ASSIGNMENT: Starting at the line that contains "The width and", quote every line through the end of the entries, word for word, skipping the pictures.

INFORMATION SHOWN:
-- -- --

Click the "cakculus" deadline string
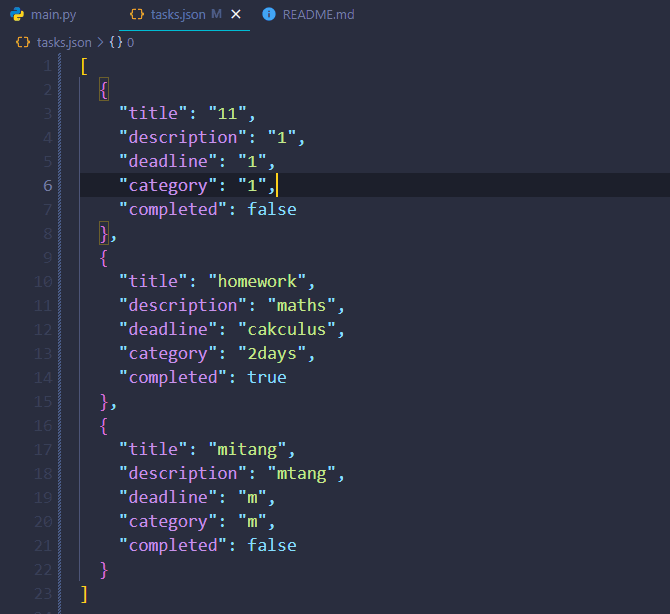The height and width of the screenshot is (614, 670). (290, 329)
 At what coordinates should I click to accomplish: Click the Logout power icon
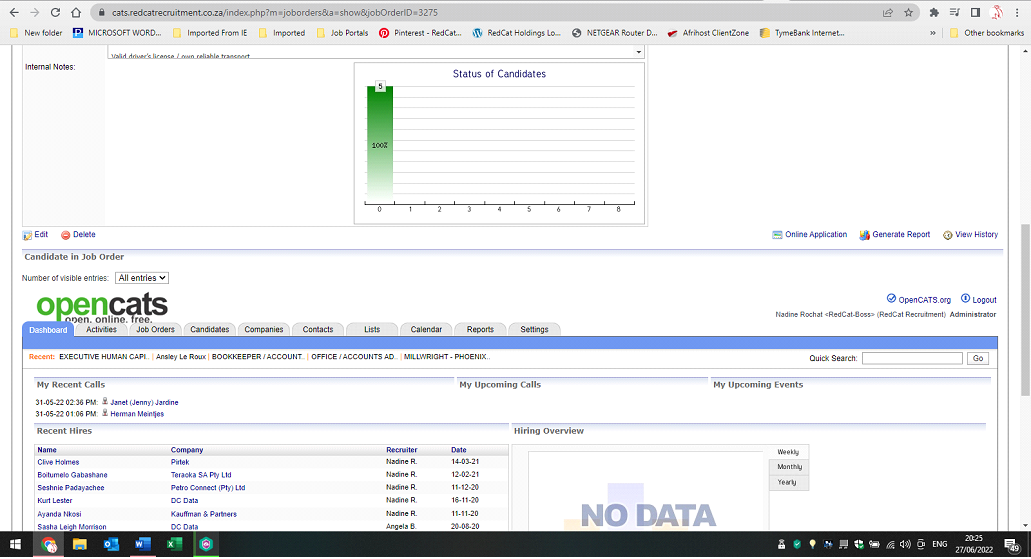[x=965, y=299]
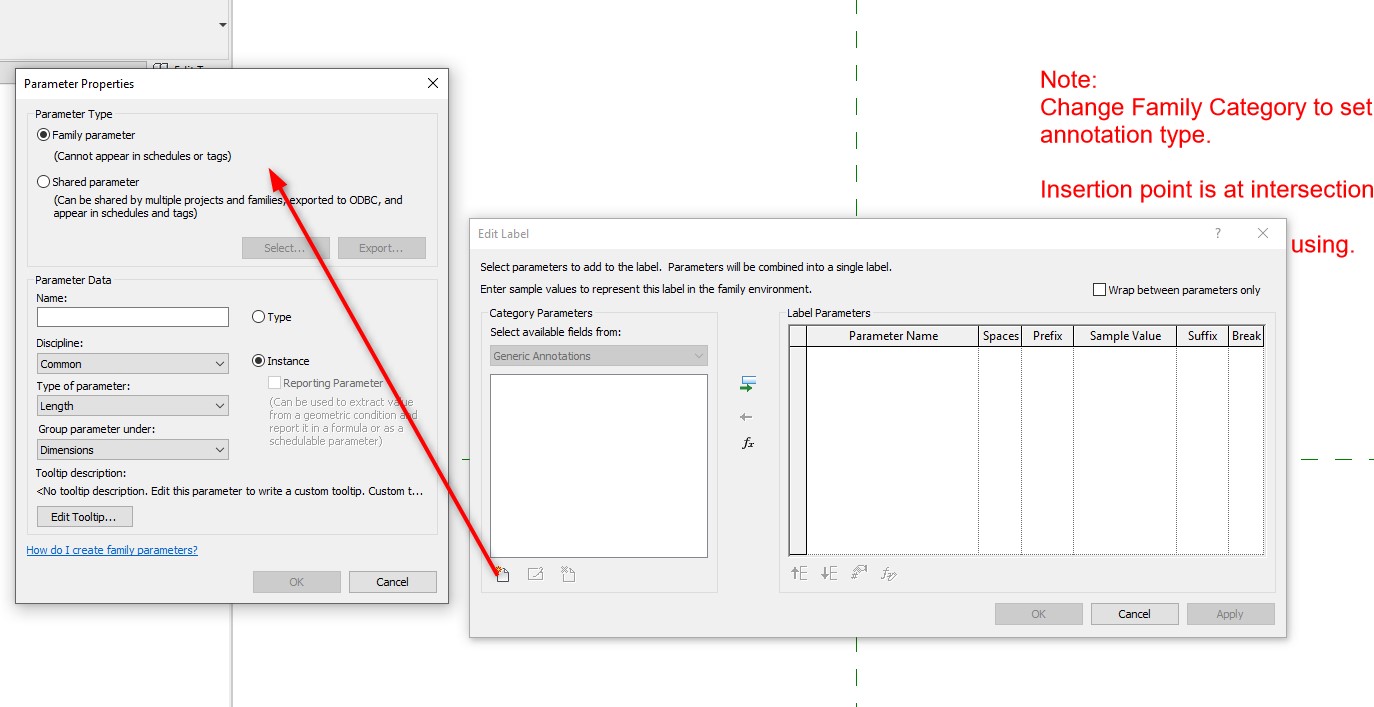Click the Edit Parameter pencil icon
The image size is (1374, 707).
(x=535, y=574)
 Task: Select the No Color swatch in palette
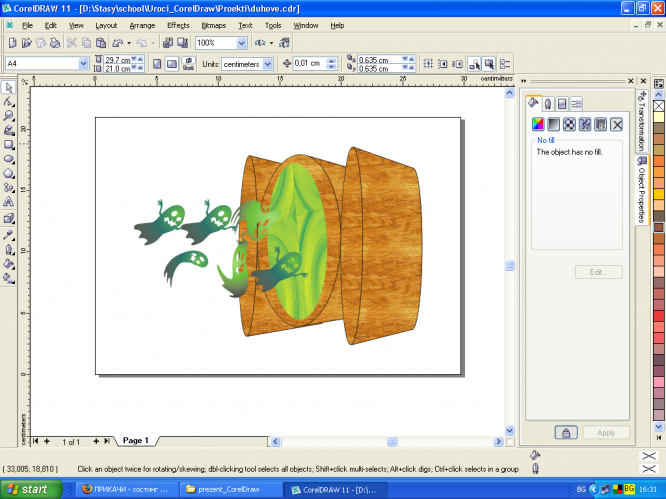(x=658, y=104)
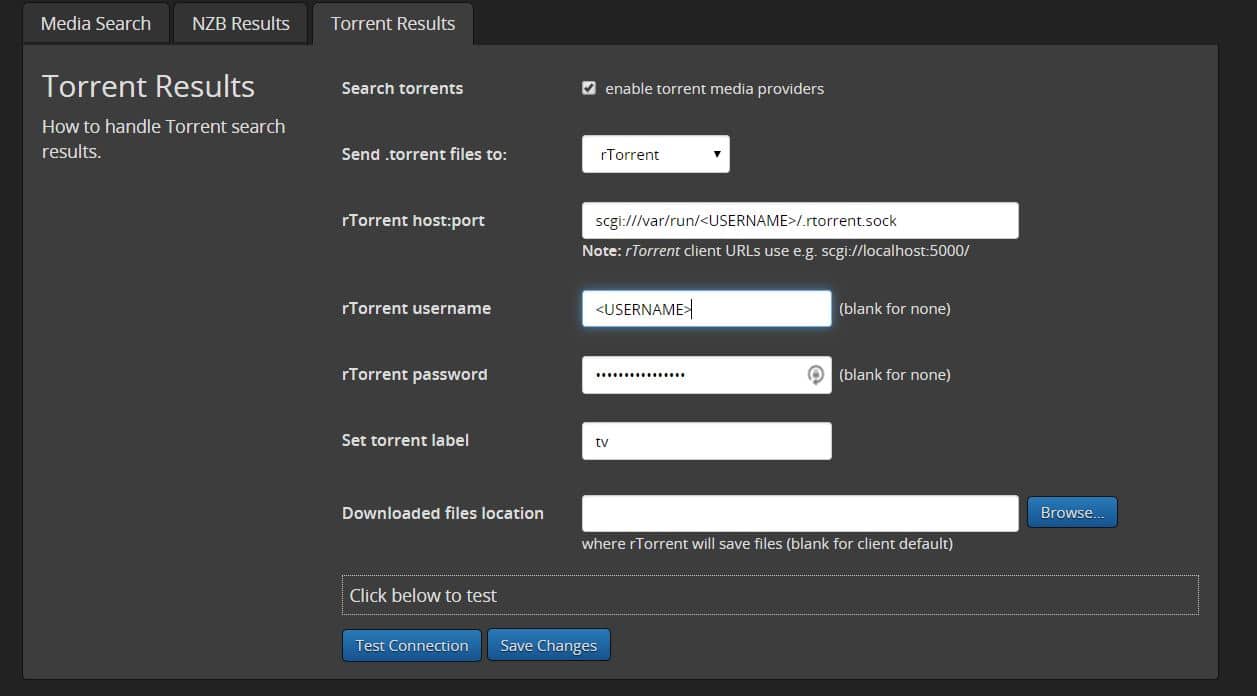1257x696 pixels.
Task: Open the Send .torrent files to dropdown
Action: [x=655, y=154]
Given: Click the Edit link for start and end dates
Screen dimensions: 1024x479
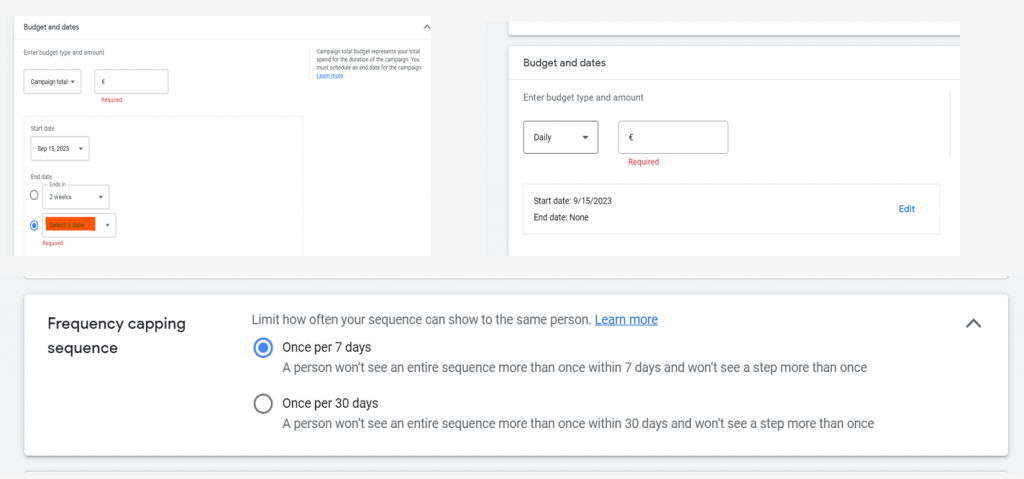Looking at the screenshot, I should tap(906, 209).
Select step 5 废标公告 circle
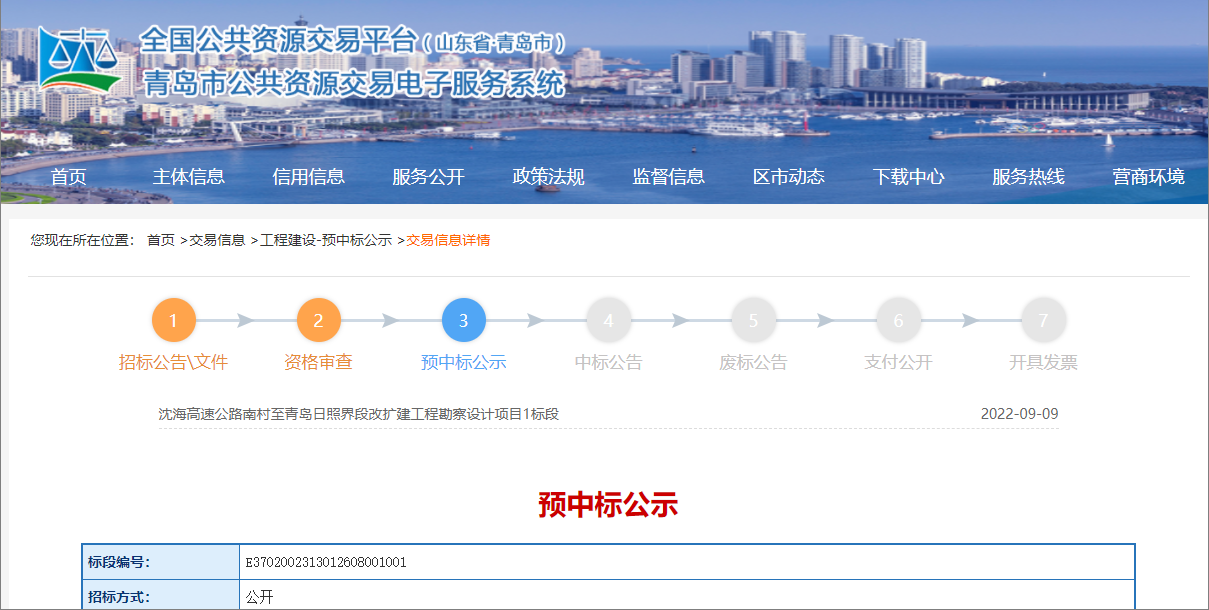Screen dimensions: 1209x610 click(x=755, y=322)
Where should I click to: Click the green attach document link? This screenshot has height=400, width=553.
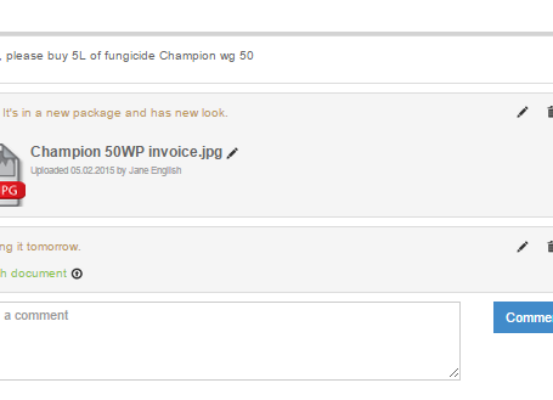33,273
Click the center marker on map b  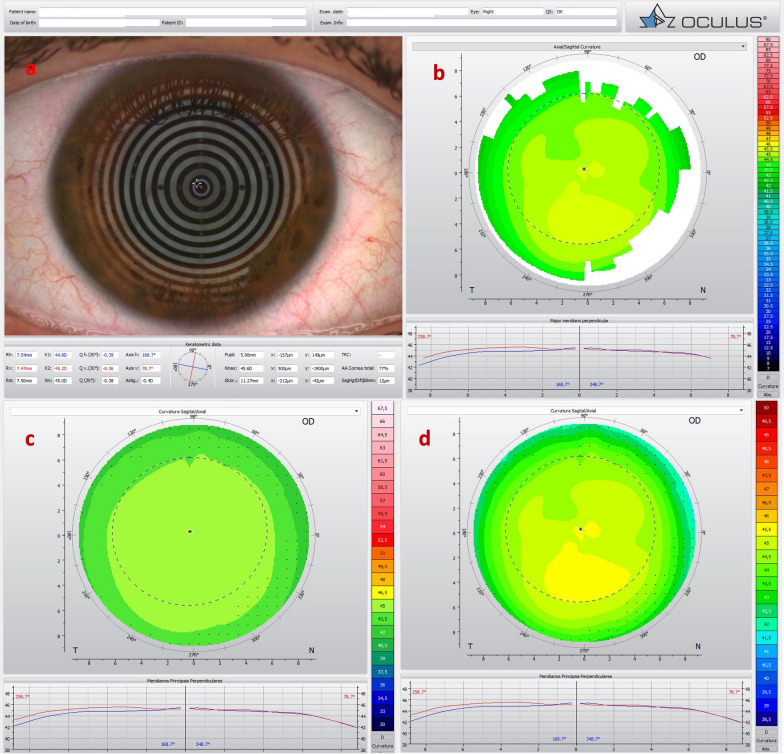tap(584, 169)
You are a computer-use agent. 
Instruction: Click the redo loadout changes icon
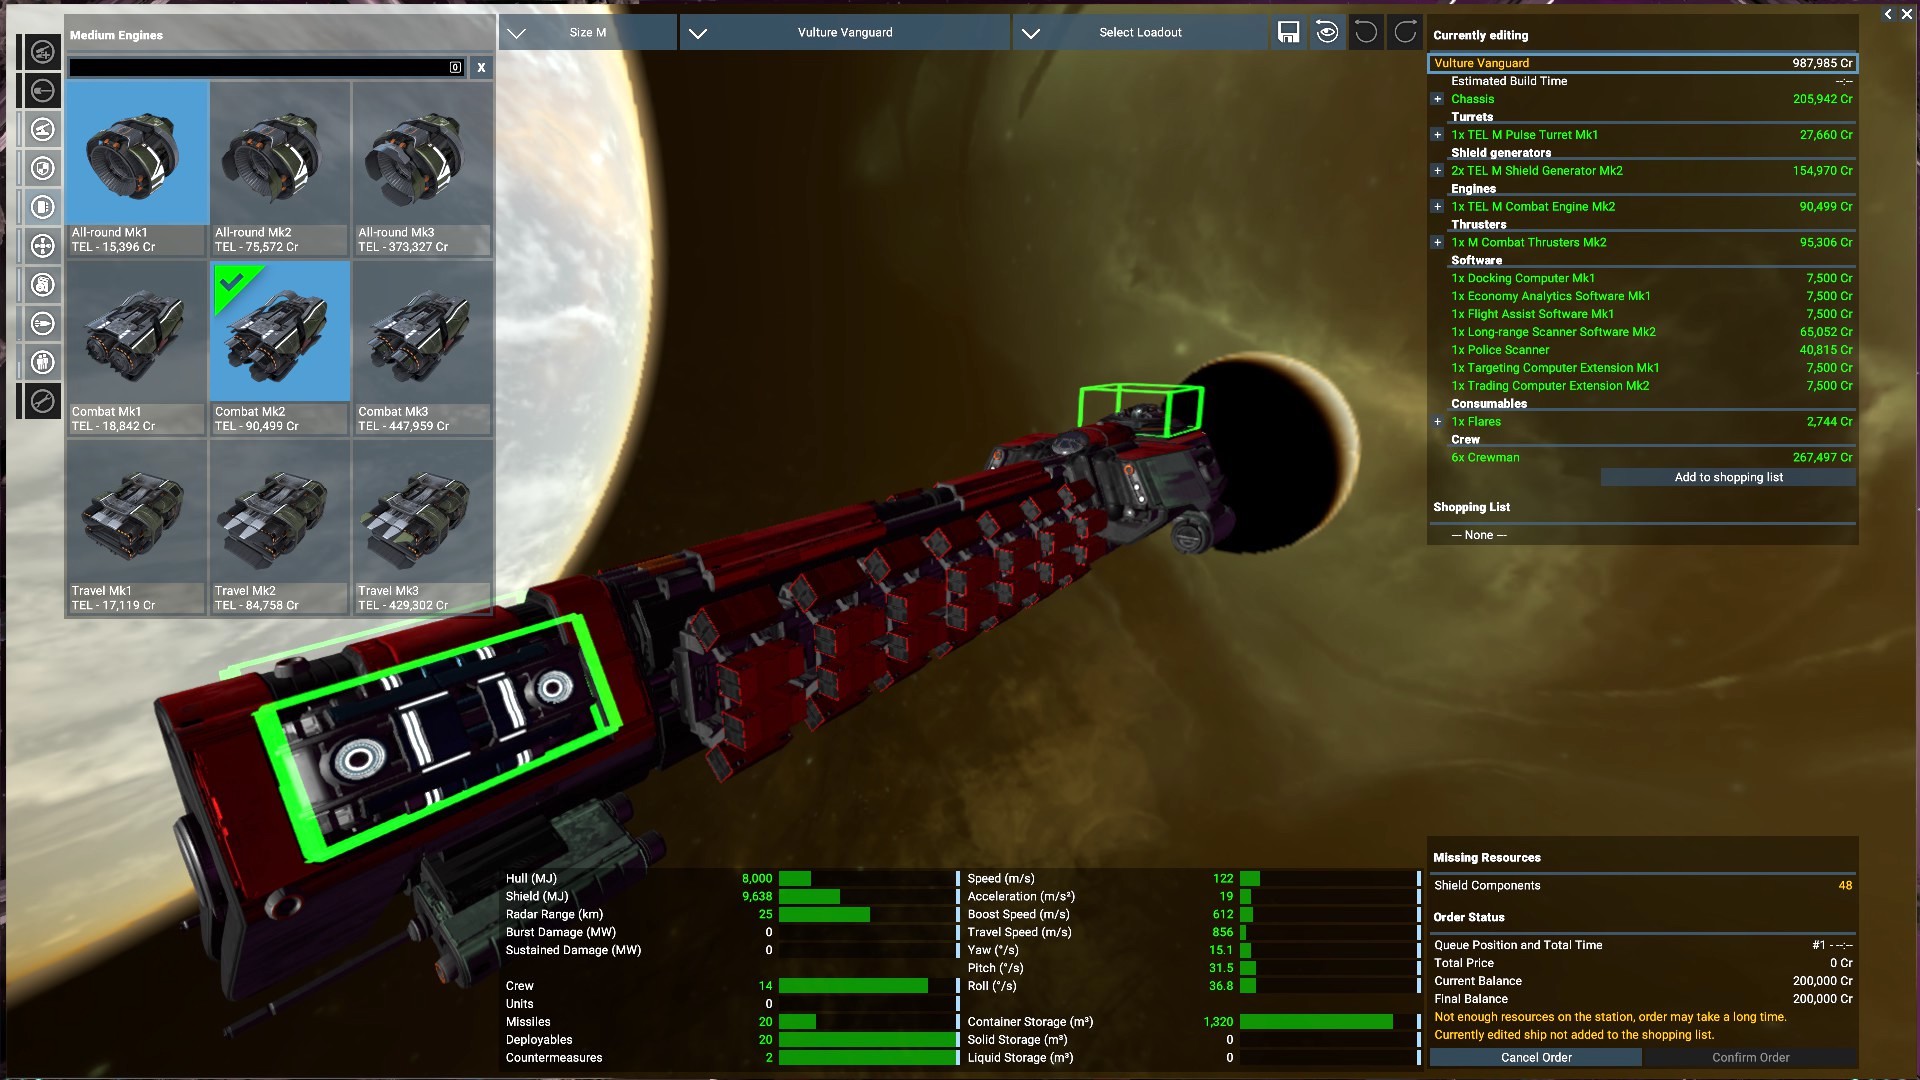[1406, 32]
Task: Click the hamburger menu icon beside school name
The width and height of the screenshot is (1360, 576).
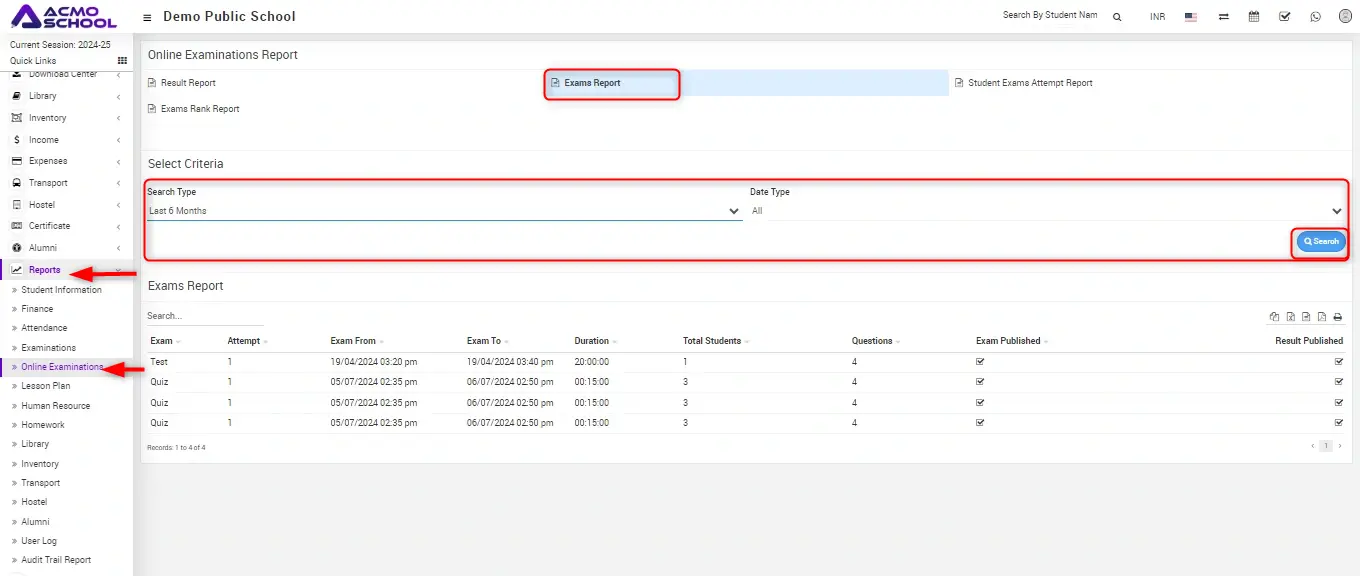Action: [148, 17]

-- -- --

WRITTEN REPLY:
The width and height of the screenshot is (1360, 576).
Action: [148, 17]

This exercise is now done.